[[ TASK INPUT open ]]
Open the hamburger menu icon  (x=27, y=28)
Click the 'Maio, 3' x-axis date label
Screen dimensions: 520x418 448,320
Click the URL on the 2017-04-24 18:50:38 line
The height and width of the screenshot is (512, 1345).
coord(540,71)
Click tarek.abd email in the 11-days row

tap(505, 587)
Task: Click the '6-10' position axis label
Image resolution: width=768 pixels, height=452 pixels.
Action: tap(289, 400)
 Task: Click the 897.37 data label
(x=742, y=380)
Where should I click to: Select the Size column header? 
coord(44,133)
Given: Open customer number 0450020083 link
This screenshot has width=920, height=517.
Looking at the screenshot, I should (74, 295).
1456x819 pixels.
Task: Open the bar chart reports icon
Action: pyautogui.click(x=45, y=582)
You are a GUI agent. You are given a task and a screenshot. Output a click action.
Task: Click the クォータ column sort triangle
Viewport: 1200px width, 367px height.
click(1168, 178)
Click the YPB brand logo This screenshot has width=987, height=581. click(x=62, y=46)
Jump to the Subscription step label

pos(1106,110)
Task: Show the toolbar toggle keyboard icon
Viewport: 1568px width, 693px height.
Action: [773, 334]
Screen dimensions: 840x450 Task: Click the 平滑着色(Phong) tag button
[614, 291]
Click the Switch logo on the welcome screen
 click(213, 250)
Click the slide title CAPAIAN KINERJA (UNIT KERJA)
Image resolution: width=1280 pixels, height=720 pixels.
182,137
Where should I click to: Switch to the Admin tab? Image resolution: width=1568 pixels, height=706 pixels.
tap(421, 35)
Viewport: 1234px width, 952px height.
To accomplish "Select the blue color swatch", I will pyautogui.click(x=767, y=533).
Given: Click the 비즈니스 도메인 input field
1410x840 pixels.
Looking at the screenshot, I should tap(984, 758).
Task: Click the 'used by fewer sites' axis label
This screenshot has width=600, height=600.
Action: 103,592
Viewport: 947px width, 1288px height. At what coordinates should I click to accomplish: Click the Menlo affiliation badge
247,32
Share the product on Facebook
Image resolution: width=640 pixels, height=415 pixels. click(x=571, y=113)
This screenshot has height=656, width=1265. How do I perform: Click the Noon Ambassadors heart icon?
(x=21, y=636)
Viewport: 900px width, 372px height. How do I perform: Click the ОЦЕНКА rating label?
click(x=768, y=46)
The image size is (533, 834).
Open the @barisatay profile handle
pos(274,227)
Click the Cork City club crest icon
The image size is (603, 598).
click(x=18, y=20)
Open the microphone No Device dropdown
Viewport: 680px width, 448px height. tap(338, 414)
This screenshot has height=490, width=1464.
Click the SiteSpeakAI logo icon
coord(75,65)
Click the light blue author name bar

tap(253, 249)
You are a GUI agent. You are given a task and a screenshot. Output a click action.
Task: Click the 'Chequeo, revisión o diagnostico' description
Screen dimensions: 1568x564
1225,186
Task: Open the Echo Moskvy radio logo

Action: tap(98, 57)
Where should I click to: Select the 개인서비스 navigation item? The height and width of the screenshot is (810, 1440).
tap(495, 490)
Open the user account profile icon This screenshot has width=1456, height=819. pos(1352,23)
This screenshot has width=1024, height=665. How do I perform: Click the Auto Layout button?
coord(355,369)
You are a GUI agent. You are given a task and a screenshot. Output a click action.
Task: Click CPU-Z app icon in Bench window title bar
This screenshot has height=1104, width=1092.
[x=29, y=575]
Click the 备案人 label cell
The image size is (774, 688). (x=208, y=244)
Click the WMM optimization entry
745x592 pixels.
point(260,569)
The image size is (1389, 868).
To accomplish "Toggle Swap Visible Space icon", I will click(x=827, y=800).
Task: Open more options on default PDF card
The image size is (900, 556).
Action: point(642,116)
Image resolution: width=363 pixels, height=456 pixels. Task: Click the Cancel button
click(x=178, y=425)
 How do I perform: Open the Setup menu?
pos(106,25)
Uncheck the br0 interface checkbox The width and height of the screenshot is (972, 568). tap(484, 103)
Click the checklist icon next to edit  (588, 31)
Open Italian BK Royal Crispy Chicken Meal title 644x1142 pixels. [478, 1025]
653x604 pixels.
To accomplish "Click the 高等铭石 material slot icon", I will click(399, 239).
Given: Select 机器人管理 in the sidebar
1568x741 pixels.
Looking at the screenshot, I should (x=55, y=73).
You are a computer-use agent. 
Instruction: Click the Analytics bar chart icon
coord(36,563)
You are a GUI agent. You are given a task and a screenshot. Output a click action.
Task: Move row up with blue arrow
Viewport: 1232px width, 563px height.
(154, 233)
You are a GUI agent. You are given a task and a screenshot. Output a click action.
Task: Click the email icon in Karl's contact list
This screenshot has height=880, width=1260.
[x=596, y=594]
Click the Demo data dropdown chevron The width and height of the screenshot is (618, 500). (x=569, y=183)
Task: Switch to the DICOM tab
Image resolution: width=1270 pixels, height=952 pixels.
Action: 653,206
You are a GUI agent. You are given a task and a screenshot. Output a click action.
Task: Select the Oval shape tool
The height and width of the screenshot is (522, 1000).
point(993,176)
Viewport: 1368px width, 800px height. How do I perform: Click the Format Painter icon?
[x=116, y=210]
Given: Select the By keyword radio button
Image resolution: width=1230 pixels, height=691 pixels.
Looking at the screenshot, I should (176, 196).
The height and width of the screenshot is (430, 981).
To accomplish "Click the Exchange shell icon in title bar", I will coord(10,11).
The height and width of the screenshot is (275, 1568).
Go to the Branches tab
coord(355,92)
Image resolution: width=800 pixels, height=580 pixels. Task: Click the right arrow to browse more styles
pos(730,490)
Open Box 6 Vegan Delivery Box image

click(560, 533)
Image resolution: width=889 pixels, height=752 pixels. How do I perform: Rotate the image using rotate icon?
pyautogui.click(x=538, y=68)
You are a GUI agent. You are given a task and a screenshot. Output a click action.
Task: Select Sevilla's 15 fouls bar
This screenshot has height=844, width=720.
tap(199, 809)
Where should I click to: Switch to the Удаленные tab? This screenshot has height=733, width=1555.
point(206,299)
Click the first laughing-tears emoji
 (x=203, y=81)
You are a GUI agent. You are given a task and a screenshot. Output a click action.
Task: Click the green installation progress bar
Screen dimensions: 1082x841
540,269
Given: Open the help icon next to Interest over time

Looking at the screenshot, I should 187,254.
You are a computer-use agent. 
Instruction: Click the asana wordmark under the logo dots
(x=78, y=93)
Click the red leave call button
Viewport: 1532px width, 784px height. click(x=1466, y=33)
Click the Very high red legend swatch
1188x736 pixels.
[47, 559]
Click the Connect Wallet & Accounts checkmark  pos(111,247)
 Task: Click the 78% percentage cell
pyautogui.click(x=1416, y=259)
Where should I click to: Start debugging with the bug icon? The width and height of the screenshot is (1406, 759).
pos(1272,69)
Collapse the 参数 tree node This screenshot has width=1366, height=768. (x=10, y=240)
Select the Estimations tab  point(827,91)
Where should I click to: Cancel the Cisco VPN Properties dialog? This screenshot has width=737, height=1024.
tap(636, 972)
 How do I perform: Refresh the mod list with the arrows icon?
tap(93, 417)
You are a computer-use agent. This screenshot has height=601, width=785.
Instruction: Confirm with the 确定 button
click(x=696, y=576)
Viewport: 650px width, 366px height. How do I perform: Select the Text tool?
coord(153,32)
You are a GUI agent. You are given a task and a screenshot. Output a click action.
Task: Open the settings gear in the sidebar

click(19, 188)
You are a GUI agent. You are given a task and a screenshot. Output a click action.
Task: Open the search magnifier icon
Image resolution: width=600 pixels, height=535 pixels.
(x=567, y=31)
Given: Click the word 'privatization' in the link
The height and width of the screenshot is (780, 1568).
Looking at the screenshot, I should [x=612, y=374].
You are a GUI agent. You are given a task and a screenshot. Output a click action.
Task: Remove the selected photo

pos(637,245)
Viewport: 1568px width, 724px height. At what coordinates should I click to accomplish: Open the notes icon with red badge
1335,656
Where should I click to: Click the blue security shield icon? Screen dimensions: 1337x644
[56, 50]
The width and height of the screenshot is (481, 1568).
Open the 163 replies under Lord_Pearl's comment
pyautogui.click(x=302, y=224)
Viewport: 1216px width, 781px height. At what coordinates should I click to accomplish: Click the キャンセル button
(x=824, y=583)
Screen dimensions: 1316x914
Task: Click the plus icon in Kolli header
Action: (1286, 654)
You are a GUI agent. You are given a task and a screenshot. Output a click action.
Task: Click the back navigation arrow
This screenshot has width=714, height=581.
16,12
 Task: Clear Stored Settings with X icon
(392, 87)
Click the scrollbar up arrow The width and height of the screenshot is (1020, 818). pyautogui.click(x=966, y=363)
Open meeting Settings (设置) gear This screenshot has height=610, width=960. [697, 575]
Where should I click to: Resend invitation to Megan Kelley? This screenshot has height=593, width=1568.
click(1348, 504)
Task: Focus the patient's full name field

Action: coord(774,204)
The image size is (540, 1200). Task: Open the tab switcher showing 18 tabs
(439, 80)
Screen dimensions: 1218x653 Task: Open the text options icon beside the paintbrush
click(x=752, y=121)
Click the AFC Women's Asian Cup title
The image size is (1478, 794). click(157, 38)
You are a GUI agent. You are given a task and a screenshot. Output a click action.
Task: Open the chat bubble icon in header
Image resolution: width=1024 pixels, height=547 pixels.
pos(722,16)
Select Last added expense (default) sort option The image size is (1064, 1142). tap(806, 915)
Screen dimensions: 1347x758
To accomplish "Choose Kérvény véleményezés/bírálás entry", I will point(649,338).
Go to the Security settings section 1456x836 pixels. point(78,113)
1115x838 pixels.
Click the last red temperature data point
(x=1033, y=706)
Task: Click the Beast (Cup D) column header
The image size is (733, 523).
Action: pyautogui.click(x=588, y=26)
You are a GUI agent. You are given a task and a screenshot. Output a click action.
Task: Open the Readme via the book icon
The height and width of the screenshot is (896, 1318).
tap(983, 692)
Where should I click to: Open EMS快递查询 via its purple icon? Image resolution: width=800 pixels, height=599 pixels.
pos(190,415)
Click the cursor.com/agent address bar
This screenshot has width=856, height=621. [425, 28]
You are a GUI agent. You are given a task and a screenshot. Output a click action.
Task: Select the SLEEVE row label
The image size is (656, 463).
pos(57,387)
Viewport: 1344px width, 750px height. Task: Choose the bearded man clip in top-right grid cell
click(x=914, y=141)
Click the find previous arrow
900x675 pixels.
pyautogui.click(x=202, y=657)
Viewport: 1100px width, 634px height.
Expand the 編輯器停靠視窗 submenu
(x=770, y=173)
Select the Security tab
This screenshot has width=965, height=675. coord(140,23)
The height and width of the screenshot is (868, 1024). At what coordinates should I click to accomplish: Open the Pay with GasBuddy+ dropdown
[[ TASK INPUT closed ]]
WHAT TO DO - From the records above, retype only the lines starting at the line that contains "Click the YPB" and ending at the line that contains "Given: Click the 비즈니스 도메인 input field", both included.

REPLY TO THE EXERCISE -
Click the YPB brand logo This screenshot has width=987, height=581. click(x=62, y=46)
Jump to the Subscription step label

pos(1106,110)
Task: Show the toolbar toggle keyboard icon
Viewport: 1568px width, 693px height.
Action: [773, 334]
Screen dimensions: 840x450 Task: Click the 平滑着色(Phong) tag button
[614, 291]
Click the Switch logo on the welcome screen
 click(213, 250)
Click the slide title CAPAIAN KINERJA (UNIT KERJA)
Image resolution: width=1280 pixels, height=720 pixels.
182,137
Where should I click to: Switch to the Admin tab? Image resolution: width=1568 pixels, height=706 pixels.
tap(421, 35)
Viewport: 1234px width, 952px height.
To accomplish "Select the blue color swatch", I will pyautogui.click(x=767, y=533).
Given: Click the 비즈니스 도메인 input field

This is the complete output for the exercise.